Third, greater antitrust enforcement is a necessary but not sufficient condition for more competition. We need comprehensive actions that cover many dimensions. We need standards for data portability, use, consent, system interoperability and so on. We need more effort on data and artificial intelligence governance. We need to think about the intersection of data and artificial intelligence governance with competition, privacy and with innovation. We need to experiment with different regulatory approaches. We can do this via sandboxes, as has been done in financial regulation reform to ensure that regulations achieve their intended goals and that compliance costs are minimized. And it will necessarily require a multistakeholder approach – input from government, the platforms, civil society, businesses and consumers. Fourth, and related to the above point, the focus on Facebook and competition is too narrow. Antitrust actions will not likely deal with the greater societal harms that are becoming increasingly apparent with social media platforms. Would we expect a breakup of Facebook to deal with the harms that arise to democracy from the amplification of information by the underlying algorithms designed to keep users engaged? We have just seen this play out on the streets of Washington, D.C. Conversely, aggregated data can be used to drive innovation and will impact all sectors of the economy. And it can be used for social good. The question, though, is how to balance individual rights versus societal good.

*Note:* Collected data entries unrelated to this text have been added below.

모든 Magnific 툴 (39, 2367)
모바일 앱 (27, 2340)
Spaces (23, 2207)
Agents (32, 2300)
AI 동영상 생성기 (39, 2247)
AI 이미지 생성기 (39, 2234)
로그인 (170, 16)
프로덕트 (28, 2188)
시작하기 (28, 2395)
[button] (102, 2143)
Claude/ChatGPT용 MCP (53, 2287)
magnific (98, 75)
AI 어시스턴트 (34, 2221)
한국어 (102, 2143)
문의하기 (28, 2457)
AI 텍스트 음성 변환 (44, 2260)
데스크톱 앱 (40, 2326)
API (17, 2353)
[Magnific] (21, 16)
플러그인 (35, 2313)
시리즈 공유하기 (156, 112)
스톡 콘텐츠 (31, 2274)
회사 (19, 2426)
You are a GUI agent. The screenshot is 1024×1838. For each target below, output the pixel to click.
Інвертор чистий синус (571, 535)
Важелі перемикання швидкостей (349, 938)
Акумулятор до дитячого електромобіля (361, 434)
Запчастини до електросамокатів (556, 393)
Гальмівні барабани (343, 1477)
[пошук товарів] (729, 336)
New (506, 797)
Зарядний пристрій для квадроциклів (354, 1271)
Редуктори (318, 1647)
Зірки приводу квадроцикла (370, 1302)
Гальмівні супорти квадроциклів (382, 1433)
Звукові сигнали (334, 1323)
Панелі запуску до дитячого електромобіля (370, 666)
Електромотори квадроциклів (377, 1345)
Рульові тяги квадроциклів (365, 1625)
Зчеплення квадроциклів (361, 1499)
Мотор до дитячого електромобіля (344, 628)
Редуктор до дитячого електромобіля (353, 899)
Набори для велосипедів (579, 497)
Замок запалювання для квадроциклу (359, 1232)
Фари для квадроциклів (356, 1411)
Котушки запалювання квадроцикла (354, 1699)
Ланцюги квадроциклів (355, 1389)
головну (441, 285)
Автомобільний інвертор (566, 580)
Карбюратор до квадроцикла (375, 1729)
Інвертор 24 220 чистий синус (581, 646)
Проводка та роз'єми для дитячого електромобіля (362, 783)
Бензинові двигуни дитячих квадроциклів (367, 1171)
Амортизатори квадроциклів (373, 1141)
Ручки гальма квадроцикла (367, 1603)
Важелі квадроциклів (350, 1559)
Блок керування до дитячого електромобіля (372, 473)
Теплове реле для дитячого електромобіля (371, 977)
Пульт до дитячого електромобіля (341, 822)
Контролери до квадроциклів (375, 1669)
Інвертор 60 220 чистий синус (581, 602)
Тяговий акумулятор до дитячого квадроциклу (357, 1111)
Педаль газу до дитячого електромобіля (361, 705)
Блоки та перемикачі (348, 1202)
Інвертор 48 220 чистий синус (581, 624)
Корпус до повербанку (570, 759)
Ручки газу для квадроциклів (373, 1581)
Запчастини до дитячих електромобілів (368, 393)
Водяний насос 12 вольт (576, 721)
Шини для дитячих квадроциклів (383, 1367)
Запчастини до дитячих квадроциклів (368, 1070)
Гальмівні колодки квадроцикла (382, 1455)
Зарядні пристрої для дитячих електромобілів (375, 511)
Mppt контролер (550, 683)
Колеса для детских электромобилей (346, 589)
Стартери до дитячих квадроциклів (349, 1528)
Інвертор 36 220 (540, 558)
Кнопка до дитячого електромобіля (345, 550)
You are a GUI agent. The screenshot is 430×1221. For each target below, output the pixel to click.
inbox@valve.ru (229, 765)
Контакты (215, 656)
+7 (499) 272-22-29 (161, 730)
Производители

Finally, we need a new concerted focus on digital technologies both nationally and globally. Tom Wheeler and Gene Kimmelman have argued for a new Digital Platform Agency in the U.S. that is antitrust based and digitally focused. But platforms like Facebook operate globally, and there are shared concerns across countries. At the same time, there are very different national values and regulatory approaches, and we need to find a way to reconcile or at least recognize them. At CIGI we have argued that a new global organization is needed for global digital governance.